REQUIRED WORK:
- 1) Can you rewrite the paragraph beginning "As usual, Perry draws on" in the article on Mark Perry's album Northwest as a short bulleted list that keeps its main facts?
- 2) Could you pick up the article on Mark Perry's album Northwest after its last paragraph and carry it forward?

BC singer-songwriter Mark Perry gets introspective and earthy on his 13th album, Northwest, released today (Oct. 29), on digital streaming platforms worldwide.

Northwest is very much a product of the COVID-19 pandemic, according to a media release announcing the album.

“I was reading and rereading Emily Carr’s great little book, Klee Wyck, at the time,” he said. “COVID was settling in. Her writings about the demise of a way of life on the West Coast of BC seemed to correlate with the way the entire planet was going.” he said.

The album was written and recorded remotely across Canada with Perry sending songs back and forth from his Smithers home studio to his producer in the Yukon and musicians in Victoria, Toronto, Whitehorse and Telkwa.

As usual, Perry draws on his Northern B.C. surroundings, highlighting songs that offer a glimpse of, what is to many, an exotic and remote place. The songs offer a peek at our emotional connection to landscapes, our dependency on its resources, our periods of isolation, and our human resilience, especially when we experience loss, and how we find our way out of it.

“In his signature anecdotal style, Perry sings about real people and historic events,” the media release states. “‘Fish Boats is about the demise of a once-thriving west coast industry. ‘Golden Spruce’ is about the legendary story of Grant Hadwin, who, in a highly controversial act of protest, went missing after he felled a revered Sitka Spruce tree – Kiidk’yaas on Haida Gwaii – considered sacred by the Haida people. ‘Gumboot Girls’ celebrates the story of droves of young women who, in the 1970s, migrated away from urban settings and settled in rural areas across North America, many on the north coast of British Columbia. ‘Cold Road’ refers to the tragic bus crash of a Saskatchewan hockey team. In other songs such as ‘Rosary’ and ‘Who Am I?’ Perry gets more existential, exploring the human dilemma we experience when, what we perceive as ‘normal’, suddenly wavers.”

INFORMATION GIVEN:
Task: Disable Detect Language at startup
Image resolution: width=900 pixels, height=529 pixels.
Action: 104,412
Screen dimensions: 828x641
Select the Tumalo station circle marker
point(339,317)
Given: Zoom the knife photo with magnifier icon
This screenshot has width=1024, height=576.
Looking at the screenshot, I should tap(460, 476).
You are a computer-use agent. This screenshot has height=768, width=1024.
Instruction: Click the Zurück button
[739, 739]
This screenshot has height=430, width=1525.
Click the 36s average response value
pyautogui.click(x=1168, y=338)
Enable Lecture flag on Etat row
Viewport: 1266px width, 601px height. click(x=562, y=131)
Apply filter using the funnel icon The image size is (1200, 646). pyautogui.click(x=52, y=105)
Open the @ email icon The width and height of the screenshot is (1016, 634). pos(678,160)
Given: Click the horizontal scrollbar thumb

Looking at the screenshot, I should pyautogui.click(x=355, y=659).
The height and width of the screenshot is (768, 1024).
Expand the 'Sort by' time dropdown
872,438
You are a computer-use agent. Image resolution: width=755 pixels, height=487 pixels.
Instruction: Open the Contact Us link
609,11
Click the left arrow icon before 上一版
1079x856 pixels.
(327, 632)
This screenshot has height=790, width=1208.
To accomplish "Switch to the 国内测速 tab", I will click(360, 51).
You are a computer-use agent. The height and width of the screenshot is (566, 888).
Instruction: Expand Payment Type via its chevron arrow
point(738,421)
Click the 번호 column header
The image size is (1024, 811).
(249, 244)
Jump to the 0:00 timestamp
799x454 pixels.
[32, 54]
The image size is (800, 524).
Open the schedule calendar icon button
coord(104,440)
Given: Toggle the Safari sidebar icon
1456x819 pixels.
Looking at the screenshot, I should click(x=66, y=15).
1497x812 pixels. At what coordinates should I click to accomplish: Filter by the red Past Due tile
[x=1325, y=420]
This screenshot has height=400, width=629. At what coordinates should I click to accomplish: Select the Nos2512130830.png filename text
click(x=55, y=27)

YOUR RESPONSES:
- 1)
- Perry again draws on his Northern B.C. surroundings.
- The songs give a glimpse of a place that many see as exotic and remote.
- They explore our emotional connection to landscapes and our dependency on their resources.
- They touch on periods of isolation and on human resilience, especially in loss and in finding a way out of it.

- 2)
“We begin to question what ‘normal’ ever was,” Perry said. “Who Am I? is a big question many of us pack around… The COVID-19 pandemic tore down many of our perceptions. We humans stumbled and began to show cracks.”

Several northern B.C. tour dates had to be cancelled due to the most recent round of restrictions imposed by Northern Health due to a surge of COVID-19 cases in the North, but the singer-songwriter promises a northern B.C. tour hopefully sometime in early 2022.

In the meantime, Perry will be teaming up with guitarist Mark Thibeault and bassist Ian Olmstead for a number of dates in November in Vancouver, Calgary and Nanton, Alta.

Northwest is available online at Bandcamp, Spotify, Apple Music/iTunes, and all other global streaming services.

Northwest was produced by Jordy Walker in Whitehorse, Yukon, with accompaniment from musicians recording in their own studios across Canada — Tobin Frank in Victoria, Mip in Toronto, Andrea McColeman in Whitehorse, and Kiri Daust, Thibeault, Olmstead and Perry in Smithers.